作業の進め方: 医療立国論の書評を、「大村昭人『医療立国論』を読ん」の語がある箇所から「いうから、日本よりもましだ。」の直後まで書き写す。その際、「厚労省」はすべて「厚生労働省」に置き換えること。

崩壊する医療制度に歯止めをかける!医療立国論 [著]大村昭人

医者が足りない。大都市はともかく、過疎化が進む地方ではとんでもないことになっている。産科のない町も珍しくない。大学病院や大病院では患者があふれている。それにもかかわらず、医者の数は足りている、偏在しているにすぎない、と厚生労働省は言い続ける。数字の上ではそうかもしれないが、地方で医者が足りない事実は変わらない。病人は都会に住めと役人は言いたいのだろうか。

 大村昭人『医療立国論』を読んでハラワタが煮えくり返った。厚労省が言っていること、やろうとしていることはとんでもない。著者は帝京大学前医学部長。アメリカで研修医や大学教員をした経験もあって、海外の医療制度にも通じている。

 医者の数が足りているなんてインチキである。厚労省は医療費はじめ社会保障負担の抑制に必死だが、日本の社会保障負担率はOECD各国のなかで最低レベル。医師や医療従事者の数も極端に少ない。医者や看護師が足りないから、サービスは低下し、医療事故だって増える。「OECD諸国なみの医師数を確保しようとするならば、現在の医師数27万人に加えてさらに十数万人の医師が必要になる」と大村は述べる。

 厚労省がお手本にしているのはレーガンのアメリカ、サッチャーのイギリスのようだが、医療費削減のために市場原理主義を持ち込んだ両国の悲惨な状況も本書に書かれている。それでもイギリスのブレアは医療費を50%増やす政策を発表し、医学部の定員も50%増やしたというから、日本よりもましだ。

 だが、医者不足よりもっと深刻なのは国民皆保険制度の崩壊かもしれない。金持ちは民間保険で、貧乏人は公的保険で、というアメリカは、4700万人もの医療保険未加入者を生んでしまった。儲かるのは保険会社の経営者たちばかりである。規制改革・民間開放推進会議の議長だった宮内義彦オリックス会長らが狙っているのは、日本をこのアメリカ型にすることではないか、と大村は危惧している。

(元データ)

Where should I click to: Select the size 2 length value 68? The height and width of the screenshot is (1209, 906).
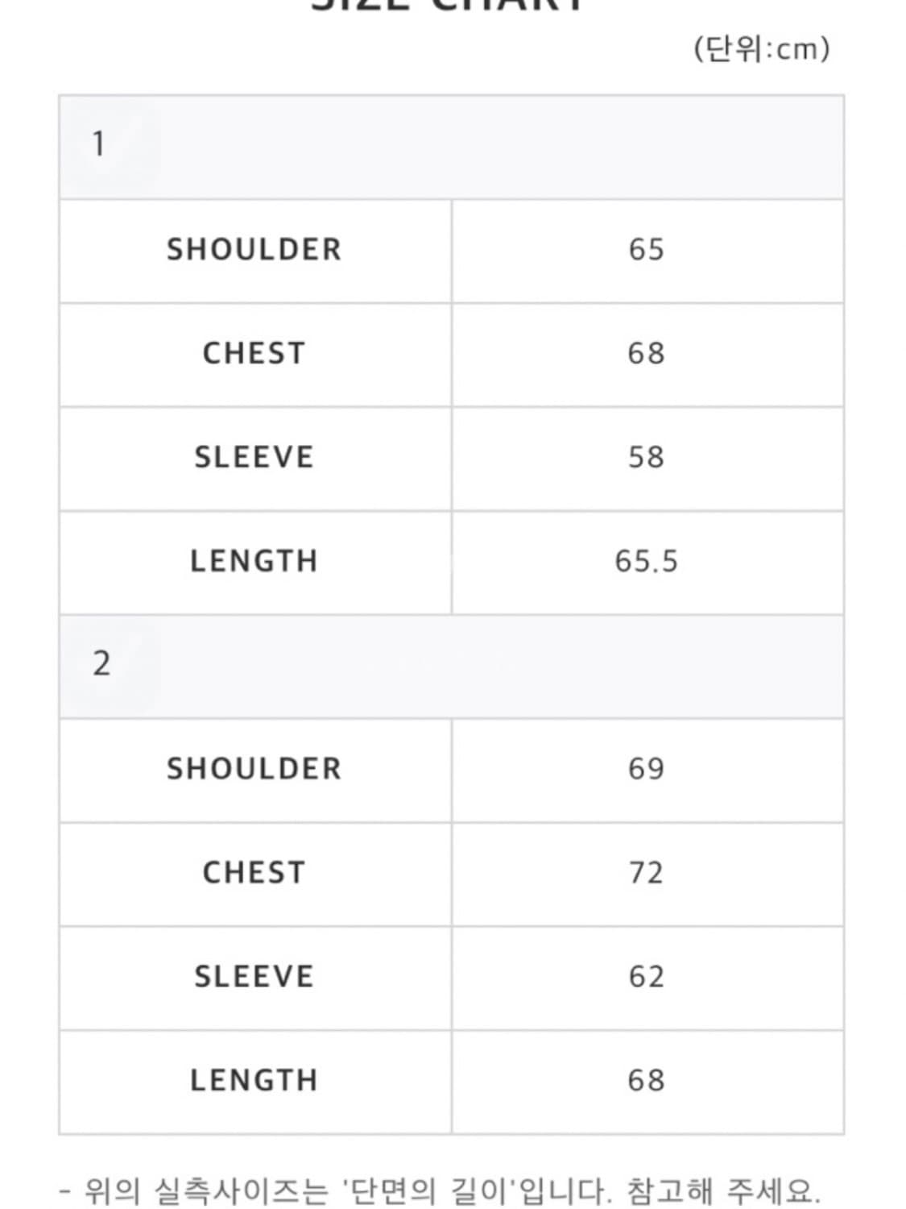tap(647, 1081)
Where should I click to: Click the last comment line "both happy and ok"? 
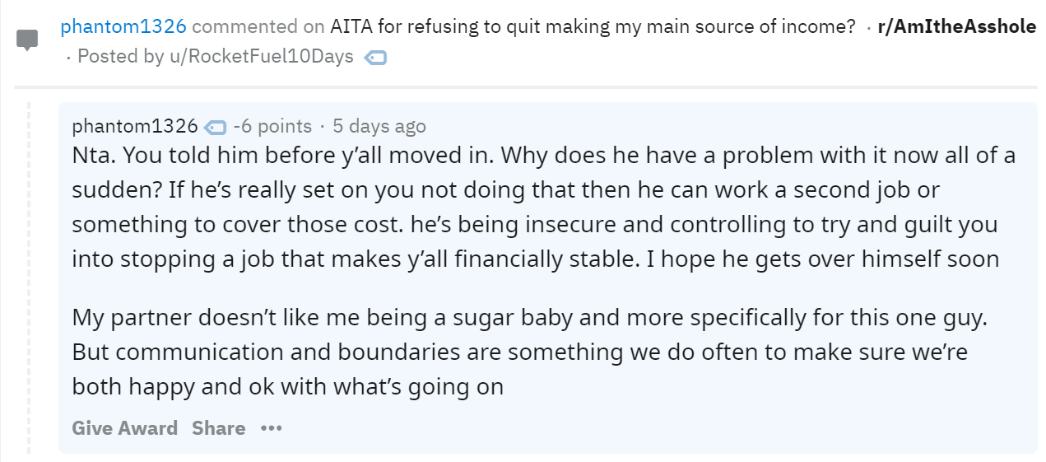click(x=287, y=386)
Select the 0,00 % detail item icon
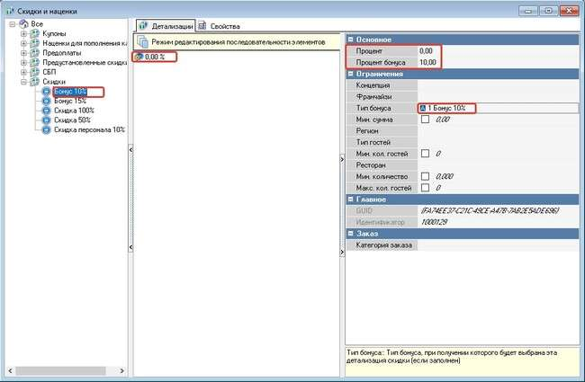The width and height of the screenshot is (585, 382). point(139,57)
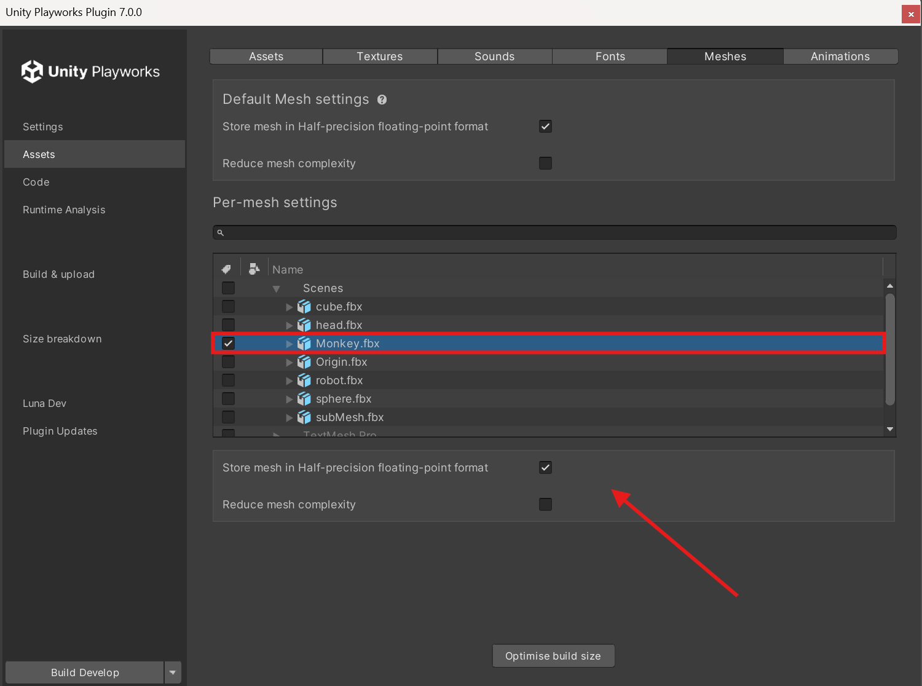Click the robot.fbx mesh icon
Screen dimensions: 922x686
point(304,380)

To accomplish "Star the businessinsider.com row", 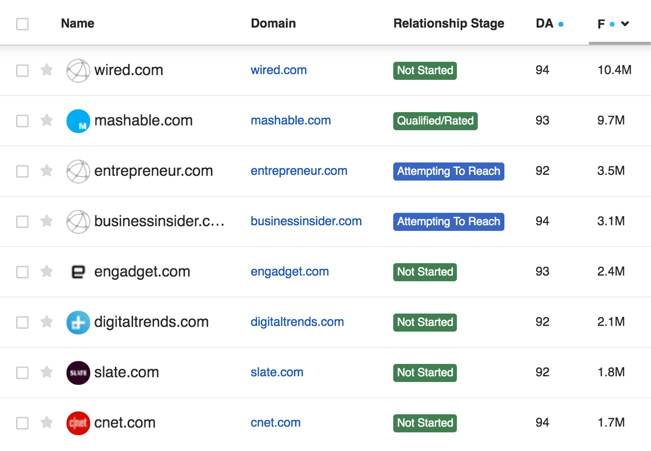I will [46, 221].

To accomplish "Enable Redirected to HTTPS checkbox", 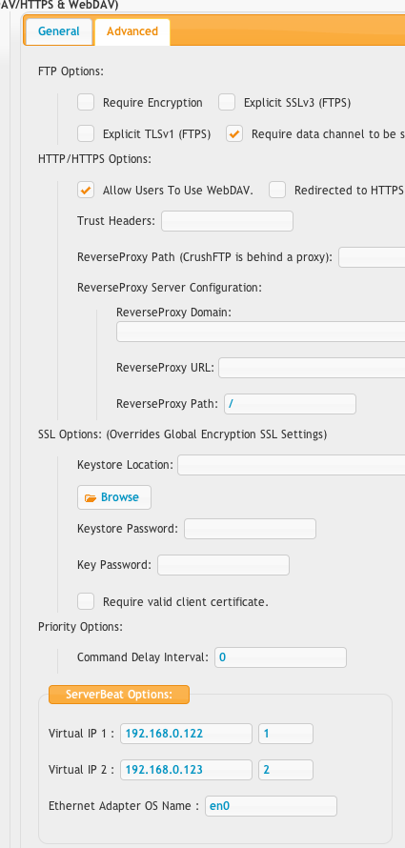I will (277, 190).

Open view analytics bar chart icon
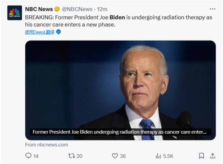pyautogui.click(x=158, y=156)
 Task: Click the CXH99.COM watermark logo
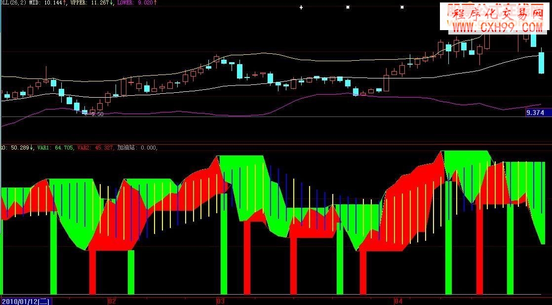pyautogui.click(x=496, y=20)
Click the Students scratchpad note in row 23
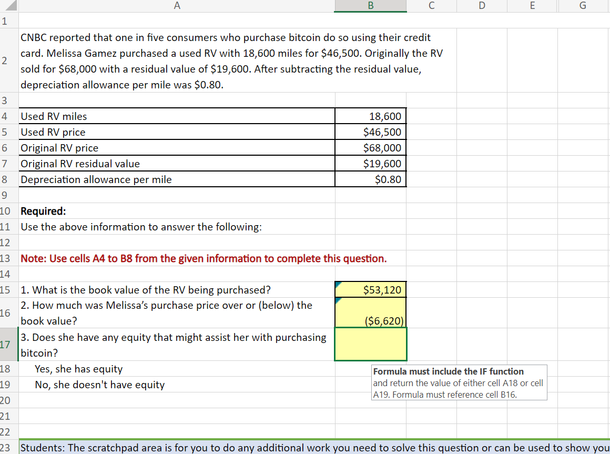Image resolution: width=610 pixels, height=454 pixels. 210,448
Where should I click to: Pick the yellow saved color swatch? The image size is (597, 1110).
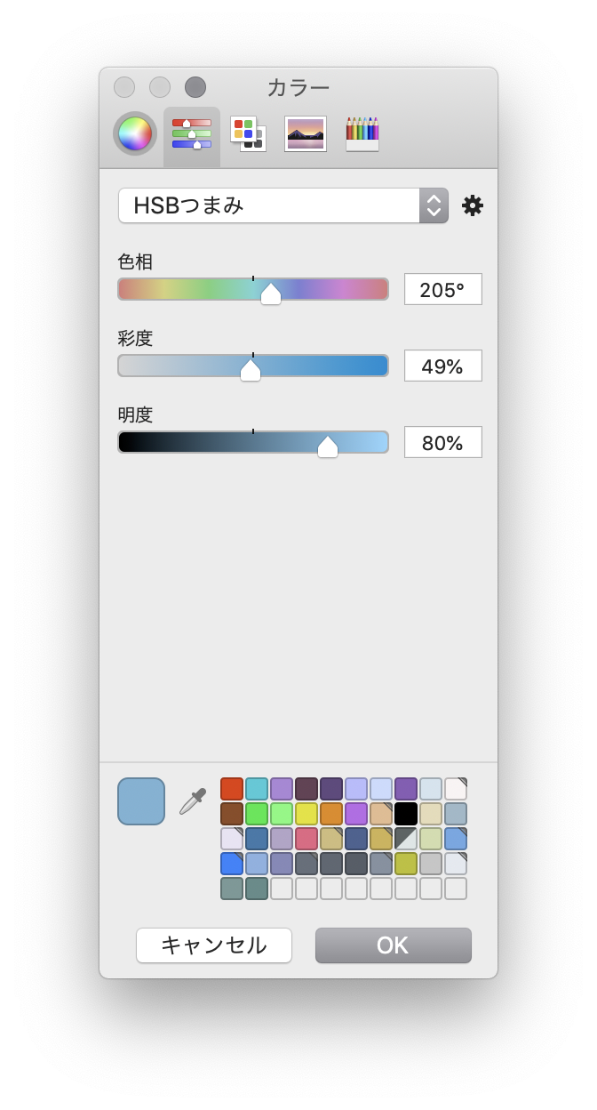pos(306,814)
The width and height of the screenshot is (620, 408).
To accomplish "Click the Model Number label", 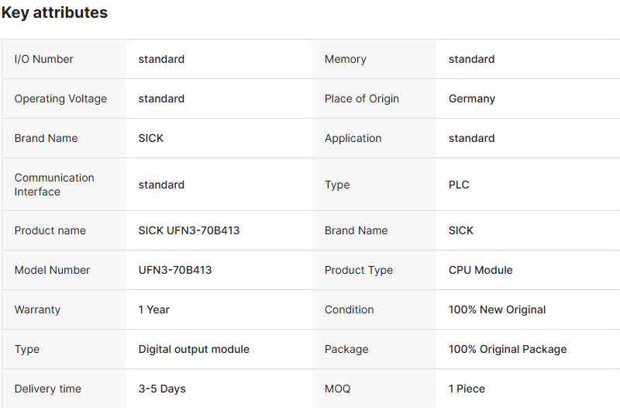I will click(52, 270).
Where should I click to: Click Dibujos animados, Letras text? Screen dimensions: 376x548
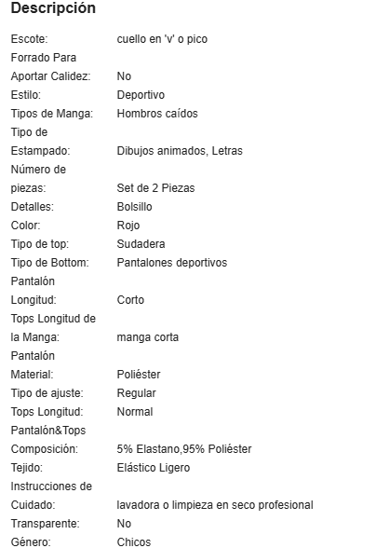(x=180, y=151)
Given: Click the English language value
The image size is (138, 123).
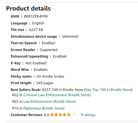Looking at the screenshot, I should pyautogui.click(x=38, y=23).
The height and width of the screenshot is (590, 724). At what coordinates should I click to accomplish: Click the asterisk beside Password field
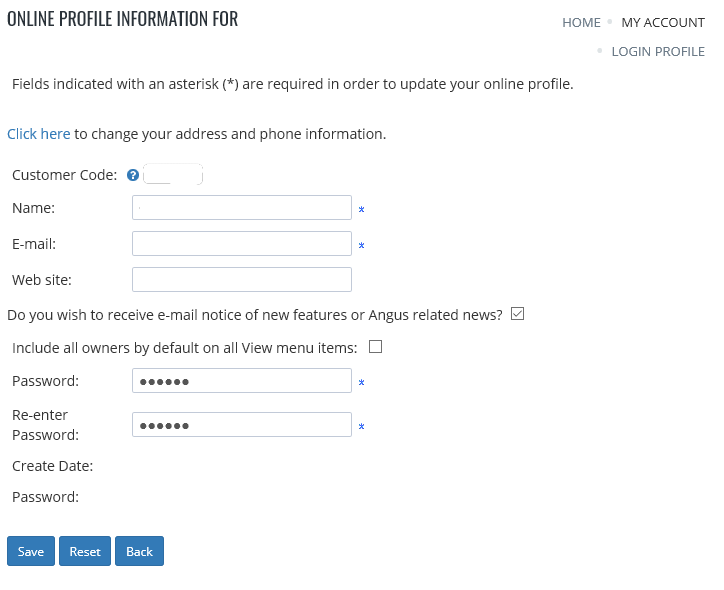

結果:
大村昭人『医療立国論』を読んでハラワタが煮えくり返った。厚生労働省が言っていること、やろうとしていることはとんでもない。著者は帝京大学前医学部長。アメリカで研修医や大学教員をした経験もあって、海外の医療制度にも通じている。

 医者の数が足りているなんてインチキである。厚生労働省は医療費はじめ社会保障負担の抑制に必死だが、日本の社会保障負担率はOECD各国のなかで最低レベル。医師や医療従事者の数も極端に少ない。医者や看護師が足りないから、サービスは低下し、医療事故だって増える。「OECD諸国なみの医師数を確保しようとするならば、現在の医師数27万人に加えてさらに十数万人の医師が必要になる」と大村は述べる。

 厚生労働省がお手本にしているのはレーガンのアメリカ、サッチャーのイギリスのようだが、医療費削減のために市場原理主義を持ち込んだ両国の悲惨な状況も本書に書かれている。それでもイギリスのブレアは医療費を50%増やす政策を発表し、医学部の定員も50%増やしたというから、日本よりもましだ。